Page excerpt
■ ■ ■ ■

Solvay v. Honeywell and an Alternative Route to a Central Patent Court in Europe

Guest post by Professor Marketa Trimble (UNLV)

When in 2006 the Court of Justice of the European Communities ("ECJ") clarified the rules of jurisdiction in the European Union ("EU") as they pertained to patent litigation, it left some crucial questions unanswered. The recent judgment of the ECJ in Solvay v. Honeywell (C-616/10, July 12, 2012) provides some additional answers and, most importantly, suggests that there could be a new route open for a central patent court in Europe. A possibility that such a court could informally emerge deserves attention, particularly because of the protracted and complicated negotiations surrounding the creation of a centralized patent court system in Europe, which have generated significant skepticism about the viability of the project as presented by the EU institutions.

In the 2006 judgment GAT v. LuK (Gesellschaft für Antriebstechnik mbH & Co. KG v. Lamellen und Kupplungsbau Beteiligungs KG, C-4/03, July 13, 2006) the ECJ explained that the provision in the Brussels Convention on Jurisdiction (which was replaced by the Brussels I Regulation, Article 22.4, after the original suit), which gives exclusive jurisdiction to decide patent validity to the courts in the country where a patent was granted, applies not only to declaratory judgment suits but to any decisions by a court on patent validity, regardless of how the issue of validity is raised before the court. Commentators concluded that the decision prevented de facto the centralization of litigation of multiple parallel patents in one national court; any time an alleged infringer attacks the validity of foreign patents in suit, the national court has to either dismiss the case or, at a minimum, stay the infringement proceedings until the issue of validity is decided in foreign courts or patent offices.

■ ■ ■ ■

Input records
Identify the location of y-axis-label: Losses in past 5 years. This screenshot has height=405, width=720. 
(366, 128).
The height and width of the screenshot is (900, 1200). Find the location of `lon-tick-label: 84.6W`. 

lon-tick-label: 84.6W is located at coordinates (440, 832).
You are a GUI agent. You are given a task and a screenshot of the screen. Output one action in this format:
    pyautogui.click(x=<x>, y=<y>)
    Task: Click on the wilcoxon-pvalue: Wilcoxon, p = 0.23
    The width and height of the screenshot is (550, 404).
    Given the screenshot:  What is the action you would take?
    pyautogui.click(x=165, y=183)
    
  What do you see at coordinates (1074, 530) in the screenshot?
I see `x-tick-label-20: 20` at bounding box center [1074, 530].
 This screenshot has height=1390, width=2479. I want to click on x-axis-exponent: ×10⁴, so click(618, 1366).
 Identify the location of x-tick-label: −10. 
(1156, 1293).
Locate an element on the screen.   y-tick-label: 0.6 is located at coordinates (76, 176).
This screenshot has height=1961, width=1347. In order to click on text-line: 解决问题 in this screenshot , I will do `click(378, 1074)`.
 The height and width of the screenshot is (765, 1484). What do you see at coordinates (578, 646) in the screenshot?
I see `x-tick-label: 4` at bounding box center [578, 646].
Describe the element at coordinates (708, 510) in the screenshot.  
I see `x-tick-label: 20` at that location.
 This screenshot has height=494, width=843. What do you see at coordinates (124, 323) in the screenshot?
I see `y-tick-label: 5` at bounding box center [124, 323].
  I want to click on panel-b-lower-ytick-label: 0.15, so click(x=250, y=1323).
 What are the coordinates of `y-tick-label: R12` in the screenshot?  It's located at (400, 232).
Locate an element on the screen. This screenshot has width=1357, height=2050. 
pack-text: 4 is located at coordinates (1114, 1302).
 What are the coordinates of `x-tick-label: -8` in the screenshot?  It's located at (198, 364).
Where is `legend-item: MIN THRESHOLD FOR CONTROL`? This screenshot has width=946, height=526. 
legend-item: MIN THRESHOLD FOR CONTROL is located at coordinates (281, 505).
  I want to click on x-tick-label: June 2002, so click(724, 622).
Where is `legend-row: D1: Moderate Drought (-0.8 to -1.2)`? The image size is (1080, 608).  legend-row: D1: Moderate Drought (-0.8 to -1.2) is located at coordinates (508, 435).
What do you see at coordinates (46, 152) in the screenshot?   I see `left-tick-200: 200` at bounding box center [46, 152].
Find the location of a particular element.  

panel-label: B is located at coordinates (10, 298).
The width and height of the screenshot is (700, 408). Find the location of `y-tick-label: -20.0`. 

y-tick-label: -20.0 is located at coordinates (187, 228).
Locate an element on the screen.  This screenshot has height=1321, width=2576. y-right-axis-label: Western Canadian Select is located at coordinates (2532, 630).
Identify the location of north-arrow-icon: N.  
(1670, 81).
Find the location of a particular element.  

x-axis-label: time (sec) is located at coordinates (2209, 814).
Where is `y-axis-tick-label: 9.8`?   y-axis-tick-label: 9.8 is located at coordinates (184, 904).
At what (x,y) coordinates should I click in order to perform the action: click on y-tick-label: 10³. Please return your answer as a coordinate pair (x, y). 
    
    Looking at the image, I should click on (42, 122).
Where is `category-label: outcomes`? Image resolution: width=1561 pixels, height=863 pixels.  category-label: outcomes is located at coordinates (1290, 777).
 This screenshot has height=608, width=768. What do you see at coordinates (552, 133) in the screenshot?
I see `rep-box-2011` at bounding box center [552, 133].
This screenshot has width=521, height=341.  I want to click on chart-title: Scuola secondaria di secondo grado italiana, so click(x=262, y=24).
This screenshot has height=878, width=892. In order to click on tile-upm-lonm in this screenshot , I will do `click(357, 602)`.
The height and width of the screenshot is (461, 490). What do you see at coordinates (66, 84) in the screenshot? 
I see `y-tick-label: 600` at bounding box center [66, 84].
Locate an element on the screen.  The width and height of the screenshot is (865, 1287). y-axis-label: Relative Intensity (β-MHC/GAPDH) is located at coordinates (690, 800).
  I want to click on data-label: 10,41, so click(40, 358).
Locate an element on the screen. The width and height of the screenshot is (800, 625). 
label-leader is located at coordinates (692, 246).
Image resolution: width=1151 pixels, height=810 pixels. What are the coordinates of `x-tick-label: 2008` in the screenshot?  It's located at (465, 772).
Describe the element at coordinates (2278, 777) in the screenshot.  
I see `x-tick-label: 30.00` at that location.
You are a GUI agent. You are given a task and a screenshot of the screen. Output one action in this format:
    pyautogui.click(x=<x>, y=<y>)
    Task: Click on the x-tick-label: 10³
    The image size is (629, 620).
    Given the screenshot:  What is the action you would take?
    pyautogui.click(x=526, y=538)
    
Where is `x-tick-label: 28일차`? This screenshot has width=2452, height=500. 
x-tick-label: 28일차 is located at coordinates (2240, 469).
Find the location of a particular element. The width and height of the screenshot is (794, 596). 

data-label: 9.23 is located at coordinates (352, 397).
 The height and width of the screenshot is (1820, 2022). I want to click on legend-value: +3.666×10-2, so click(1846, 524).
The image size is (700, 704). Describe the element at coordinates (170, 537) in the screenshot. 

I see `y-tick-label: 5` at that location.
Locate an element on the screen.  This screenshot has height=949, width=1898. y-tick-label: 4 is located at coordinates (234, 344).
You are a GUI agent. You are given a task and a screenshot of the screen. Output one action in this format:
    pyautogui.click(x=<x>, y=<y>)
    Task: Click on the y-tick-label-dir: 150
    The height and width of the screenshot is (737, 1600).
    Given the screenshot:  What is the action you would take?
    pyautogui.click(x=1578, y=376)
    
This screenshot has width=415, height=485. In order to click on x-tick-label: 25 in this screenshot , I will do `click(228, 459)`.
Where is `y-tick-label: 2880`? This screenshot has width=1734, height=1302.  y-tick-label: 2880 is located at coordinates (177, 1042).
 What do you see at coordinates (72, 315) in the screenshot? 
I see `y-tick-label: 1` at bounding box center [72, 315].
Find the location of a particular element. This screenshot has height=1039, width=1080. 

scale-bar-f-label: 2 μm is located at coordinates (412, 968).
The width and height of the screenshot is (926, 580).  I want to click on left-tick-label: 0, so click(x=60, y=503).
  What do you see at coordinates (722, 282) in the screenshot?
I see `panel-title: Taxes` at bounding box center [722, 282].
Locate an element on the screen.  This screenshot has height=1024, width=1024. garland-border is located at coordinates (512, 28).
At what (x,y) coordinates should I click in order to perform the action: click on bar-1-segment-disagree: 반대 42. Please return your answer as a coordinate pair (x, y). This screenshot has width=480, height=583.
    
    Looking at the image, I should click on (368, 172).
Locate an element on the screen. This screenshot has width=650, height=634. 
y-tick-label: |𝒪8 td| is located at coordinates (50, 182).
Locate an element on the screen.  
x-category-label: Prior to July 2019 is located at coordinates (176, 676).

■ ■ ■ ■

Task set
1. Turn the rows into a numbered list, leaving out blank lines. Begin at the first row and stop after the line that contains "lon-tick-label: 84.6W is".
2. Carry on the piece about the Solvay v. Honeywell ruling and a central patent court in Europe from where it ends.

Responses in order
1.
1. Identify the location of y-axis-label: Losses in past 5 years. This screenshot has height=405, width=720. 
2. (366, 128).
3. The height and width of the screenshot is (900, 1200). Find the location of `lon-tick-label: 84.6W`. 
4. lon-tick-label: 84.6W is located at coordinates (440, 832).

2.
The problem is that not all court decisions on patent validity are equal; not all result in a final resolution of the question of validity of a patent with erga omnes effects that translate into a cancellation of the patent by the national patent office. The Solvay v. Honeywell case concerned a decision by a Dutch court in which the Dutch court considered the validity of a foreign patent as a preliminary matter to determine whether it could issue a provisional measure, such as a preliminary injunction. In other words, the Dutch court assessed the validity of foreign patents, but its decision in the interim proceedings did not result in the cancellation of those patents by the national patent offices. In Solvay v. Honeywell the ECJ held that Dutch interim proceedings that result in the issuance of provisional measures fall within the scope of Article 31 of the Brussels I Regulation, which establishes a special jurisdictional regime for provisional measures – a regime that does not yield to the exclusive jurisdiction provision. Therefore, as long as proceedings fall within the scope of Article 31, courts may grant provisional measures concerning foreign patents, even if a defendant questions foreign patent validity.

Dutch courts are not the only European courts that make preliminary assessments of patent validity; German courts that decide patent infringement cases regularly assess patent validity as a preliminary question in patent infringement litigation. German court decisions on patent validity made within infringement proceedings also have limited effects, and do not result in the cancellation of patents by the German Patent Office. In the German bifurcated system, where infringement and validity decisions are made by different courts (until the issues meet in the German Supreme Court, if they both proceed that far), infringement courts exercise their discretion to decide whether to stay or continue infringement proceedings based on their assessment of the likelihood of the success of the patent invalidity claim.

The question following Solvay is whether the preliminary assessments by German courts in infringement proceedings should be viewed as being different from the preliminary validity assessments by Dutch courts in interim proceedings. At first glance the Solvay decision seems to suggest that they should be viewed differently; in interim proceedings Dutch courts assert jurisdiction based on Article 31 of the Brussels I Regulation, which does not succumb to the exclusive jurisdiction provision of Article 22.4, while the jurisdiction of German courts in infringement proceedings is based on other provisions of the Brussels I Regulation (Articles 2, 5.3, 6.1), which in cases involving decisions on patent validity must yield to the exclusive jurisdiction of the court of the country in which the patent was granted.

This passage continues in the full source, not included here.